I could feel surprised Mai’s eyes on me, but I was watching Bettina. She held my look for a while, and then she turned away and began to cry. She said through her tears: “You bastard, do you have to watch me cry? Get out of here, for God’s sake!”

Through the open windows with their heavy, curlicued bars, the sound of a siren was loud and insistent. It was only a half-mile or so to the warehouse, and the flames were taking good hold now.

I went and stood on the tiny veranda and watched the glow of the fire; the firecrackers were all going off, and we could hear the shouts of people in the streets. I turned and found Bonelli beside me.

He said, watching: “My old warehouse—we had a fire there once when I owned it. An insurance fire. Only the rains came and put it out before it could really take hold. It cost me a lot of money, that rain storm.”

He was making conversation, aware that I felt for Bettina more deeply than he did and not wanting to tell me again of the warnings he had given me.

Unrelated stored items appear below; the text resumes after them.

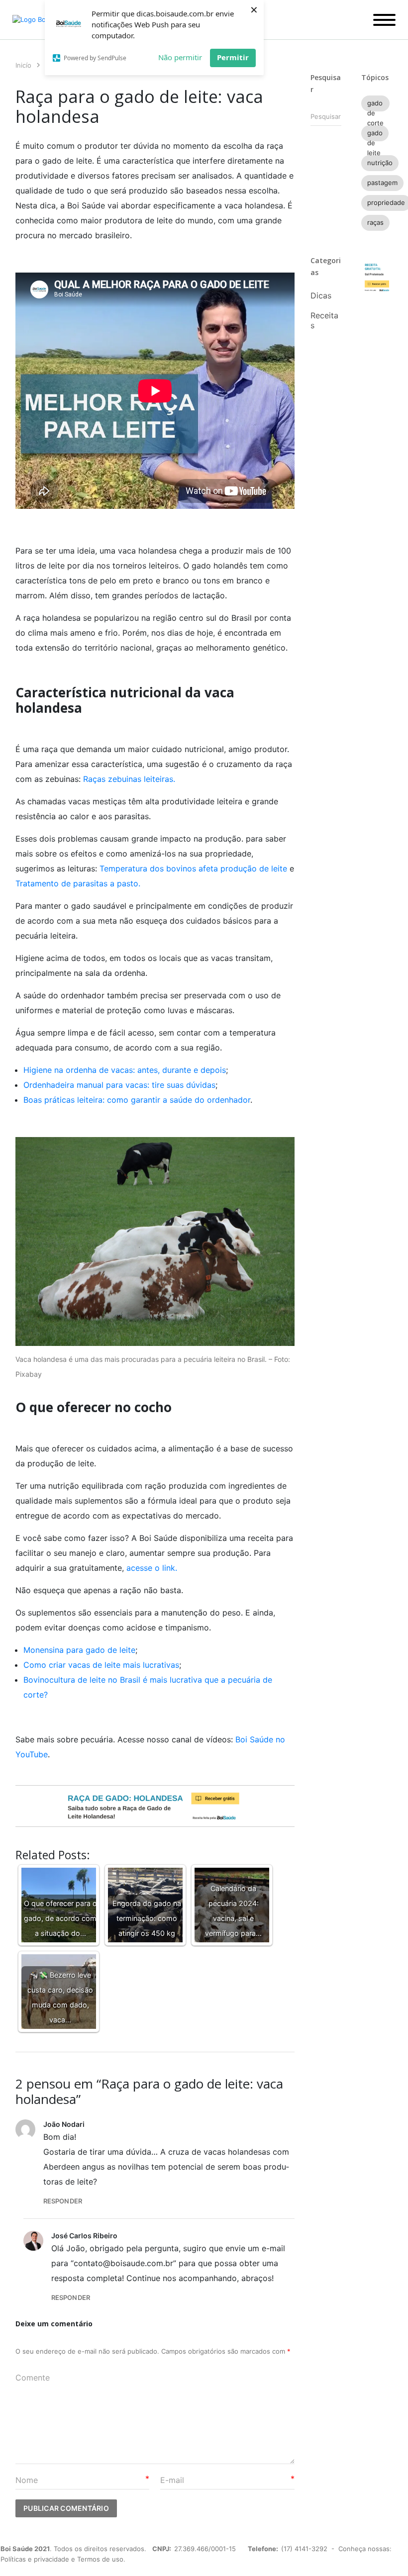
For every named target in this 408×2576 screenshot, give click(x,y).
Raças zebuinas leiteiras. (129, 779)
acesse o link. (151, 1568)
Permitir (233, 57)
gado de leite (375, 135)
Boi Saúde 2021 (25, 2549)
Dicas (320, 295)
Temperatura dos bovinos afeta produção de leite (195, 868)
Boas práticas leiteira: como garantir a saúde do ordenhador (136, 1100)
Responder (62, 2201)
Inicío (23, 65)
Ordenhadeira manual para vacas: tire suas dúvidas (119, 1085)
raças (375, 222)
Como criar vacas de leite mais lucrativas (101, 1665)
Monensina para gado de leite (79, 1650)
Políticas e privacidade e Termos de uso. (62, 2559)
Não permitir (180, 57)
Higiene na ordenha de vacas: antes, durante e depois (124, 1070)
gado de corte (375, 105)
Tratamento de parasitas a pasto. (77, 883)
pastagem (382, 183)
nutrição (380, 163)
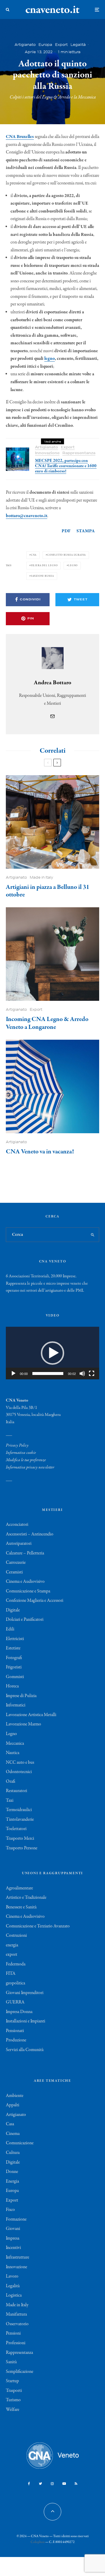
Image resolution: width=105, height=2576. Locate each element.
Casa (10, 2124)
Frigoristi (14, 1667)
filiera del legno (44, 565)
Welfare (12, 2409)
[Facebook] (29, 2483)
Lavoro (12, 2276)
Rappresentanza (78, 452)
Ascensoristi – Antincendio (29, 1534)
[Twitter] (40, 2483)
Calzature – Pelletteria (25, 1553)
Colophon (38, 2542)
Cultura (13, 2153)
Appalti (12, 2105)
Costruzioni (16, 1935)
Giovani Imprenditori (24, 1993)
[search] (93, 1235)
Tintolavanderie (20, 1819)
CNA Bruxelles (20, 137)
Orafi (10, 1781)
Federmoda (15, 1964)
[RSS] (76, 2483)
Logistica (14, 2295)
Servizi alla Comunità (24, 2050)
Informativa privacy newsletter (30, 1467)
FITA (10, 1973)
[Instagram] (52, 2483)
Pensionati (15, 2031)
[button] (52, 1353)
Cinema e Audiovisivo (25, 1581)
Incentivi (13, 2248)
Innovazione (47, 452)
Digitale (13, 1610)
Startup (12, 2381)
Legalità (78, 44)
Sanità (11, 2362)
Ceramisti (14, 1572)
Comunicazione (20, 2143)
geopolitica (15, 1983)
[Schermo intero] (91, 1373)
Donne (12, 2172)
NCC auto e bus (20, 1762)
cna (33, 555)
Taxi (9, 1800)
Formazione (16, 2219)
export (11, 1954)
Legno (11, 1734)
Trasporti (14, 2390)
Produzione (16, 2040)
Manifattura (16, 2314)
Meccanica (15, 1743)
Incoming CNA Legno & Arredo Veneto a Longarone (47, 1023)
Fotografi (14, 1658)
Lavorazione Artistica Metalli (31, 1715)
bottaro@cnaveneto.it (26, 516)
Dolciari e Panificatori (24, 1619)
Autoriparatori (19, 1543)
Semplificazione (19, 2371)
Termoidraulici (19, 1810)
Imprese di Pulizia (21, 1696)
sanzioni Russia (42, 576)
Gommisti (15, 1677)
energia (12, 1945)
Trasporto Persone (21, 1848)
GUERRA (15, 2002)
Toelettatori (16, 1829)
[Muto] (82, 1373)
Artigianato (25, 44)
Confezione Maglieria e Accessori (34, 1600)
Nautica (12, 1753)
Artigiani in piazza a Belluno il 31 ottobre (47, 891)
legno (49, 358)
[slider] (47, 1373)
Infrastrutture (17, 2257)
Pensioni (13, 2333)
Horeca (12, 1686)
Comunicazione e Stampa (28, 1591)
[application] (52, 1353)
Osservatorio (17, 2324)
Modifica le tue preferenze (26, 1460)
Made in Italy (41, 877)
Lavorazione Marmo (23, 1724)
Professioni (15, 2343)
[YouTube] (64, 2483)
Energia (12, 2181)
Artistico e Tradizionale (26, 1897)
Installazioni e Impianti (25, 2021)
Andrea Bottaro (52, 683)
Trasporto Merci (20, 1838)
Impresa (12, 2238)
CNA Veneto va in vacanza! (40, 1151)
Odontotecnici (19, 1772)
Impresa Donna (19, 2012)
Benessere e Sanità (21, 1907)
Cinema (13, 2134)
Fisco (10, 2210)
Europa (45, 44)
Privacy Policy (17, 1445)
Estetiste (13, 1648)
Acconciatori (17, 1524)
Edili (10, 1629)
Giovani (13, 2229)
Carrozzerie (16, 1562)
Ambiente (14, 2096)
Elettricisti (15, 1639)
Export (61, 44)
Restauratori (16, 1791)
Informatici (15, 1705)
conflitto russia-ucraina (66, 555)
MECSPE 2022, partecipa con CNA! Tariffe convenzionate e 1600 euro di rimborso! (66, 466)
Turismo (13, 2400)
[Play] (13, 1373)
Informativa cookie (21, 1453)
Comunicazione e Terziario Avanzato (38, 1926)
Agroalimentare (19, 1888)
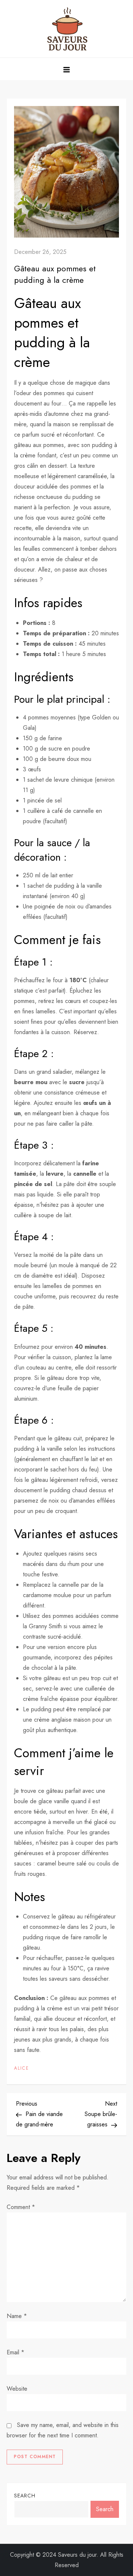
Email (15, 2352)
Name (17, 2316)
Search (24, 2495)
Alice (21, 2069)
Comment (21, 2207)
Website (17, 2388)
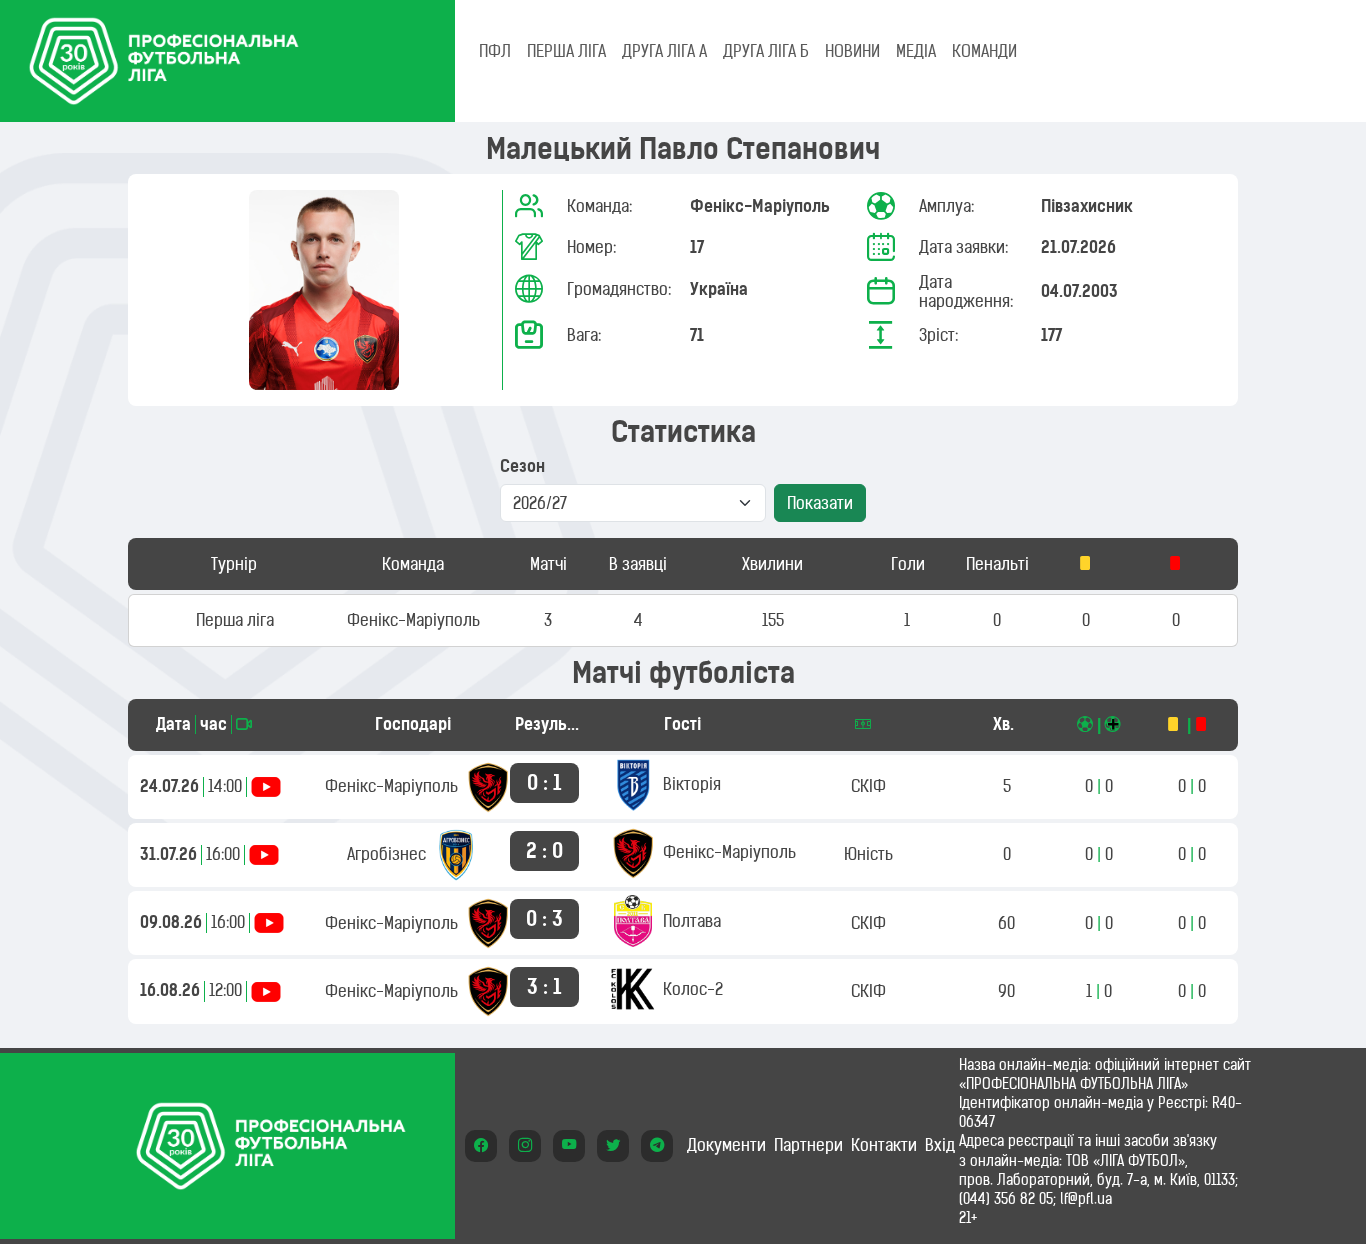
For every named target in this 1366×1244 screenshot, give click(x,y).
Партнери (808, 1145)
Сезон (522, 466)
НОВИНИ (852, 51)
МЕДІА (916, 51)
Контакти (884, 1145)
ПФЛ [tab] (495, 51)
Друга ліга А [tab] (664, 51)
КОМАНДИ (984, 51)
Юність (868, 854)
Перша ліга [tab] (566, 51)
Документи (726, 1145)
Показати (820, 503)
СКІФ (868, 786)
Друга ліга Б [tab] (766, 51)
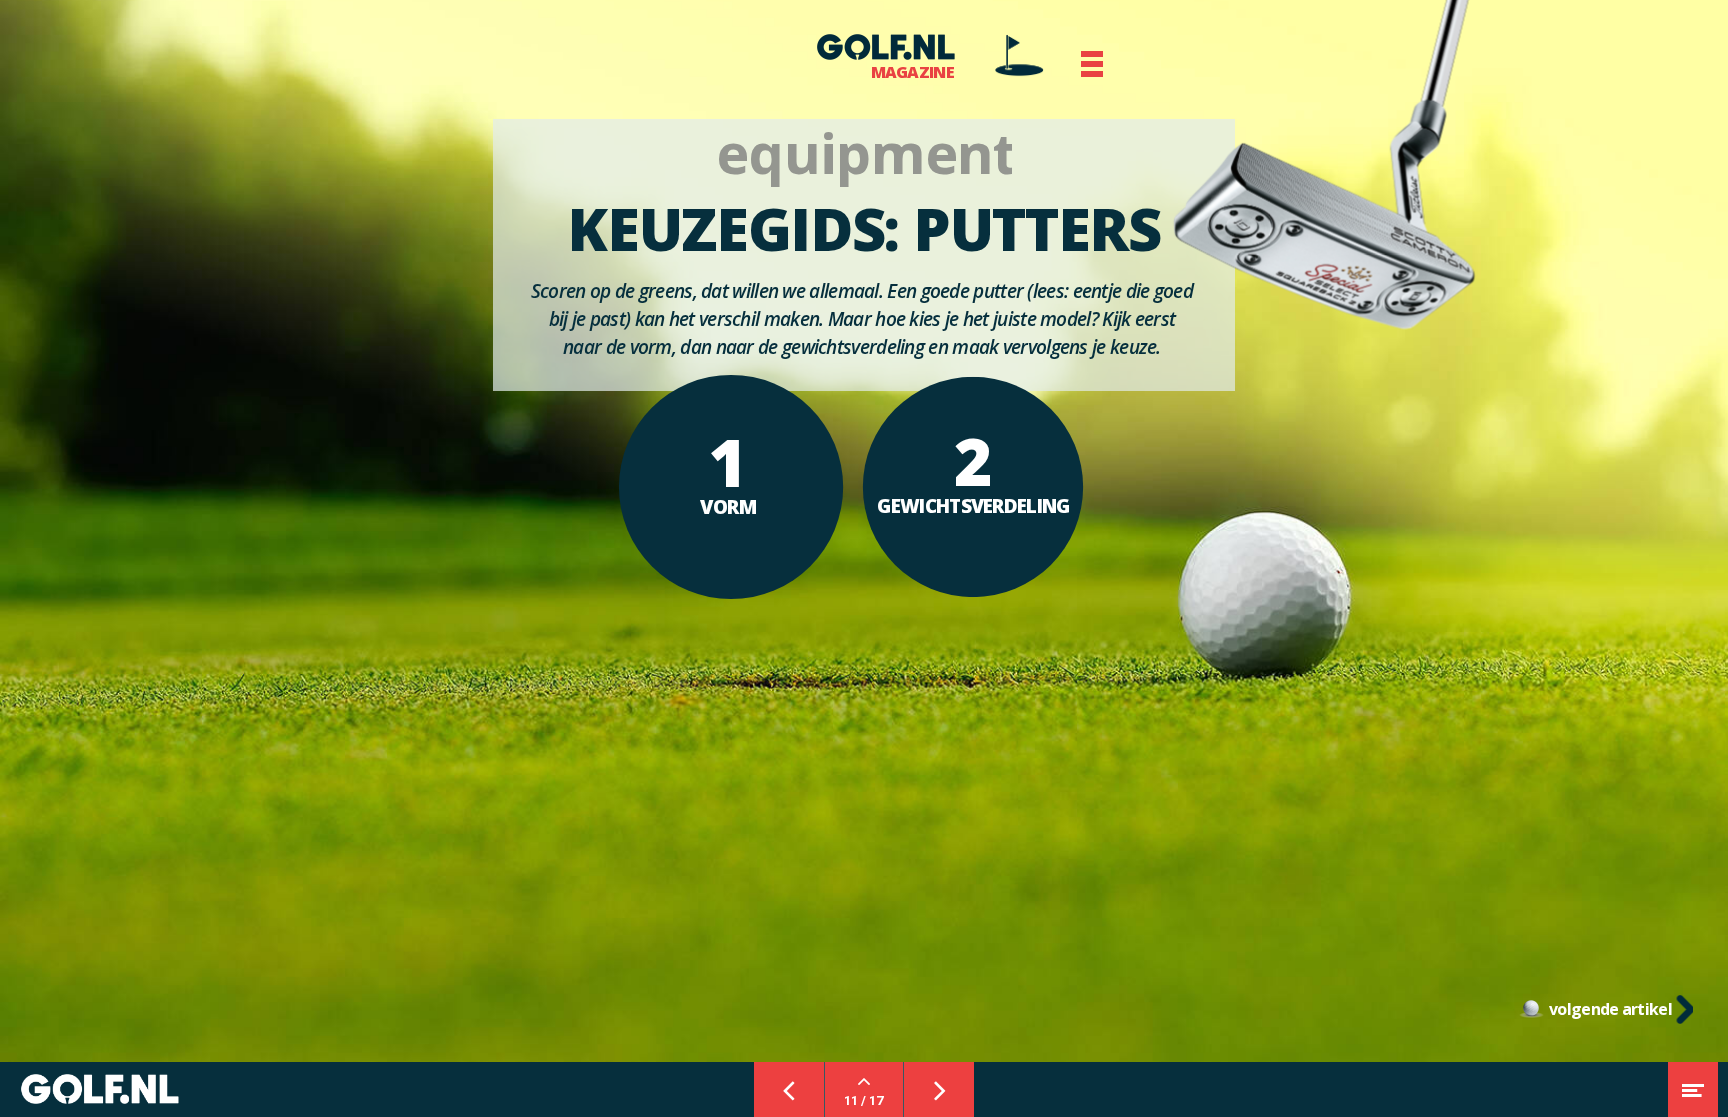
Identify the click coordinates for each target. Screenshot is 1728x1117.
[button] (1092, 64)
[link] (1019, 55)
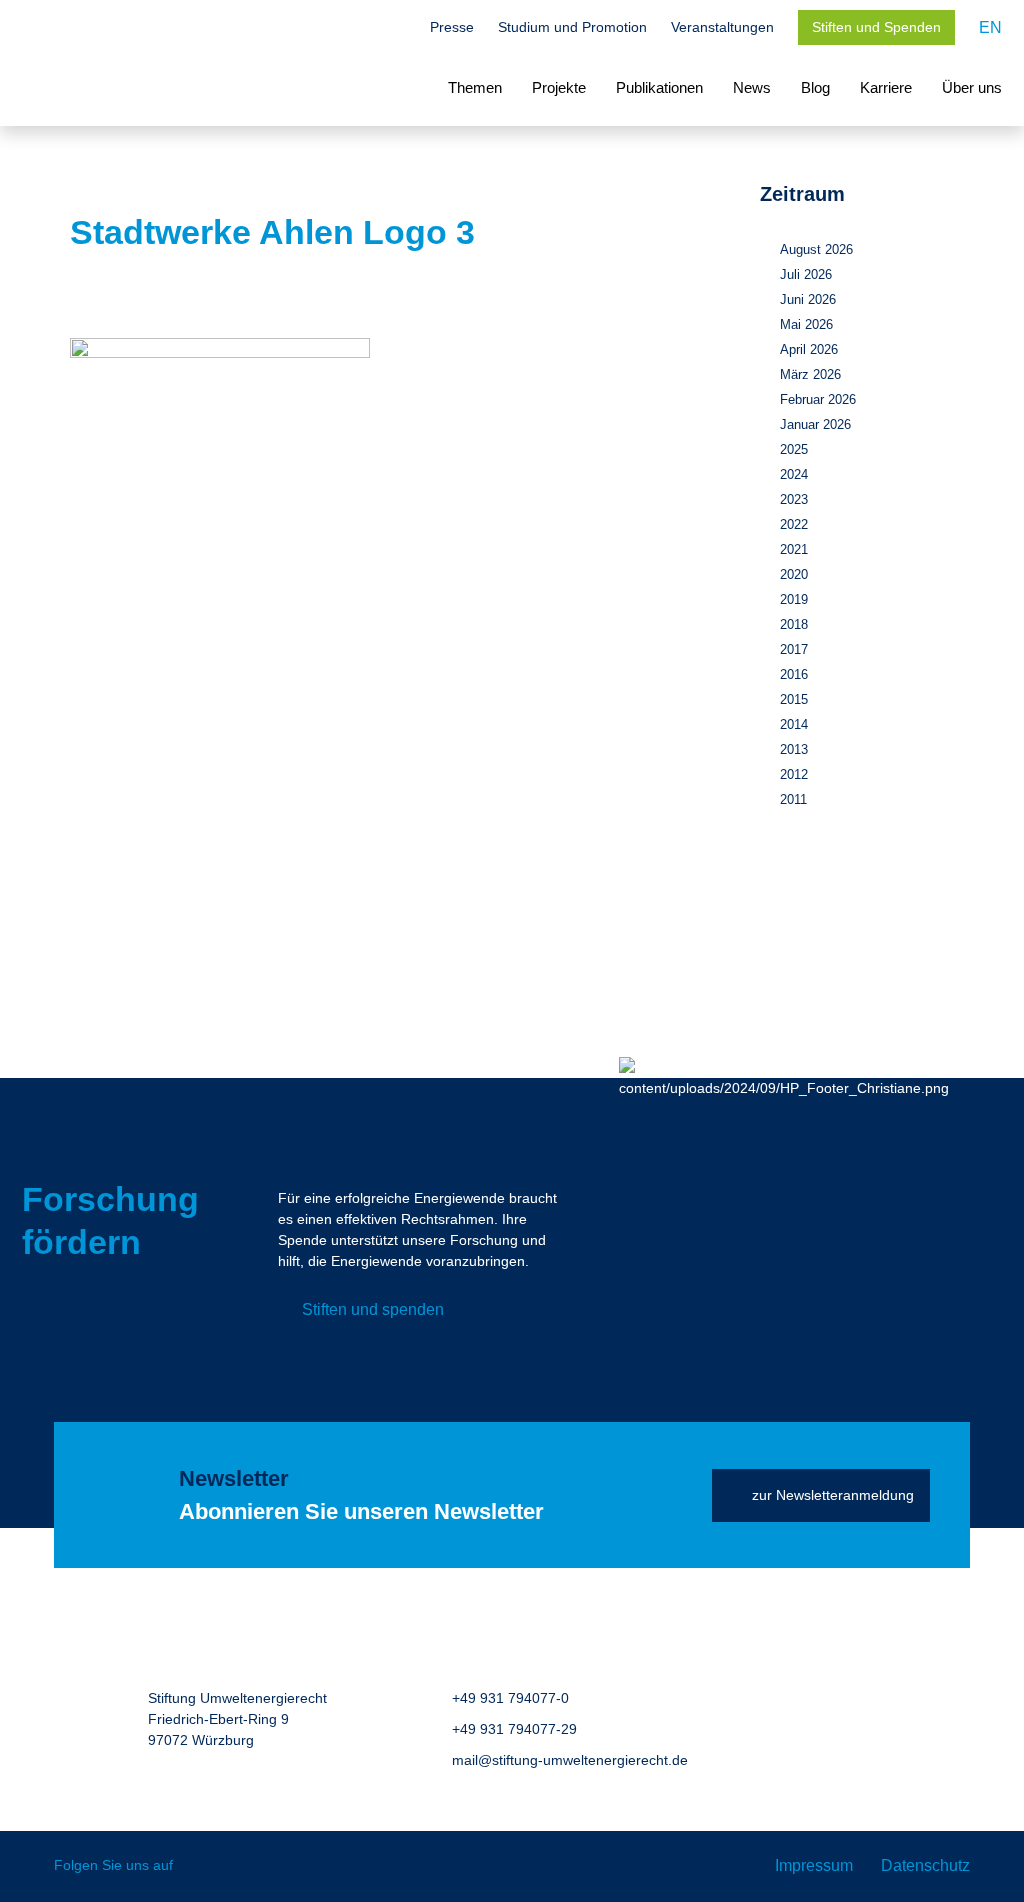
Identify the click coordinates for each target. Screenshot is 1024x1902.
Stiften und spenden (373, 1309)
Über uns (972, 87)
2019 (794, 599)
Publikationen (659, 87)
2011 (793, 799)
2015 (794, 699)
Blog (815, 87)
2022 (794, 524)
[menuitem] (990, 27)
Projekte (559, 87)
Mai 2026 (806, 324)
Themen (475, 87)
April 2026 (809, 349)
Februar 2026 (818, 399)
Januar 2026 (815, 424)
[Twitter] (202, 1866)
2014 (794, 724)
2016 (794, 674)
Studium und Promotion (572, 27)
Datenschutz (925, 1865)
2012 (794, 774)
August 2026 (816, 249)
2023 (794, 499)
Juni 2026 (808, 299)
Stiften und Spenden (876, 27)
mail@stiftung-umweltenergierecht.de (570, 1760)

He said: “Some people can stand anything if they know that sooner or later it will end. But at the time, she could not have known you would save her. Even after the things they did to her down there.”

“And how can I make it up to her, can you tell me that?”

A bright red rocket went sailing across the sky, trailing a plume of white magnesium smoke, and burst into a million golden stars. I always liked a good firework display.

Bonelli was silent for a while, and then he repeated Bettina’s question: “Was it worth it, Cain? Was it really worth it?”

I perched myself on the iron railing and turned to look at him. I said: “Do you know a man named Wentworth?”

“No. But if he has any interests in this part of the world, I can soon find out about him. It shouldn’t be too hard.”

“If you don’t know him, it presupposes that he has no interests in Macao?”

“I’d say so. Unless he operates under another name.”

There was a sudden light of intelligence in his eyes. He said sharply: “Wentworth? Yes, I remember now. I never met him.”